_Problem requirements:_
Format the entries between the line containing "Given: Click the zoom-in" and the line containing "click(x=65, y=330)", inclusive, as a Markdown table with the columns Row and Line, one numbered row per line and blank lines omitted.

_Source records:_
- - -

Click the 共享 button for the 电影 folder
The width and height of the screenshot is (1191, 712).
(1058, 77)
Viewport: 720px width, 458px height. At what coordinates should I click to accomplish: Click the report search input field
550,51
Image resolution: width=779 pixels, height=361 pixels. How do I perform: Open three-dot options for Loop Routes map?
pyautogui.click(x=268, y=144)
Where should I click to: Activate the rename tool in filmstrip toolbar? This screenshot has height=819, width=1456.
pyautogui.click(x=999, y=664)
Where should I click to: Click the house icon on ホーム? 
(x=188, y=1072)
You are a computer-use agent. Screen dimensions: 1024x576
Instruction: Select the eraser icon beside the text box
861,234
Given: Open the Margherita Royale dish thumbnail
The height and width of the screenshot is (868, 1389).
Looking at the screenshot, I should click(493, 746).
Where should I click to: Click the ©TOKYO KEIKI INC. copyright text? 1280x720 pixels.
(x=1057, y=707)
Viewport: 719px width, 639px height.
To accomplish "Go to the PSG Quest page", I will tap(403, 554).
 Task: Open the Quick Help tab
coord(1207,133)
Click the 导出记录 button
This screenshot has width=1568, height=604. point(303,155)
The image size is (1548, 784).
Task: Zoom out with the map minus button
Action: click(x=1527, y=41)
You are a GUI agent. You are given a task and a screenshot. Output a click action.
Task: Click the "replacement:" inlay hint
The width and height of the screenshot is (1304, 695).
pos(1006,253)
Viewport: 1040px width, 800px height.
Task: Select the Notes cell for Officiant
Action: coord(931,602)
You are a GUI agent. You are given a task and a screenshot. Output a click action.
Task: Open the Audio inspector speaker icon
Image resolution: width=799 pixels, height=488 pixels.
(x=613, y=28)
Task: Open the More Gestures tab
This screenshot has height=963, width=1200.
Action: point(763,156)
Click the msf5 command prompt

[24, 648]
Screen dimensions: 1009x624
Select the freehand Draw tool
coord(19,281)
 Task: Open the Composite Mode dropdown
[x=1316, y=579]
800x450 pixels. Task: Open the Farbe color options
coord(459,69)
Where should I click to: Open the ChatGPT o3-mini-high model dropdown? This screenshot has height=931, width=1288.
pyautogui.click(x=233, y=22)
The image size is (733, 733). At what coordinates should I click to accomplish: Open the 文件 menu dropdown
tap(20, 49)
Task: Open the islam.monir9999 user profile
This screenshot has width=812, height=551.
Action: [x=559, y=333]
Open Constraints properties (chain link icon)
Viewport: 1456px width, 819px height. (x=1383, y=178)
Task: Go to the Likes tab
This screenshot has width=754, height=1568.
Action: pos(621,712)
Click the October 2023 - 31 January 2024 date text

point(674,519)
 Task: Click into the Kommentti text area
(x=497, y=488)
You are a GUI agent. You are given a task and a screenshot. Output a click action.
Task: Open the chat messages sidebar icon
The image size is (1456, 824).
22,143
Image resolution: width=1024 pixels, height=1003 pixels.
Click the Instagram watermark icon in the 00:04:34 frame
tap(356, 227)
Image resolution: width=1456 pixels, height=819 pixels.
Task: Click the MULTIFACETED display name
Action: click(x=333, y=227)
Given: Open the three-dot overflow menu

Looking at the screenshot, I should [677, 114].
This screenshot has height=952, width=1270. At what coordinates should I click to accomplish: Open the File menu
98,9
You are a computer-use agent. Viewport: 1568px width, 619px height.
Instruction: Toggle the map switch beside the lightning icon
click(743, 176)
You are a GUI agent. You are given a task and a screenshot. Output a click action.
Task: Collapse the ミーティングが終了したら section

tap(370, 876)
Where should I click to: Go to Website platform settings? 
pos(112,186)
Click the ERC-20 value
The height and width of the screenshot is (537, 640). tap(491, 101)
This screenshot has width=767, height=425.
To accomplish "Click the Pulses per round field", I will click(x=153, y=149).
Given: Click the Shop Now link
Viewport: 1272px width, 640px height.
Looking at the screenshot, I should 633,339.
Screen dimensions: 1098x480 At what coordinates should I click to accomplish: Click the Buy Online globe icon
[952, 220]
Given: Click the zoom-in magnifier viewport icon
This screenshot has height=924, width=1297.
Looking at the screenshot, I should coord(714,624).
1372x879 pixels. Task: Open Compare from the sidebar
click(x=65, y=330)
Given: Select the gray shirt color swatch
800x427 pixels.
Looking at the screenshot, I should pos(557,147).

- - -

_Solution to this problem:_
| Row | Line |
|---|---|
| 1 | Given: Click the zoom-in magnifier viewport icon |
| 2 | This screenshot has height=924, width=1297. |
| 3 | Looking at the screenshot, I should coord(714,624). |
| 4 | 1372x879 pixels. Task: Open Compare from the sidebar |
| 5 | click(x=65, y=330) |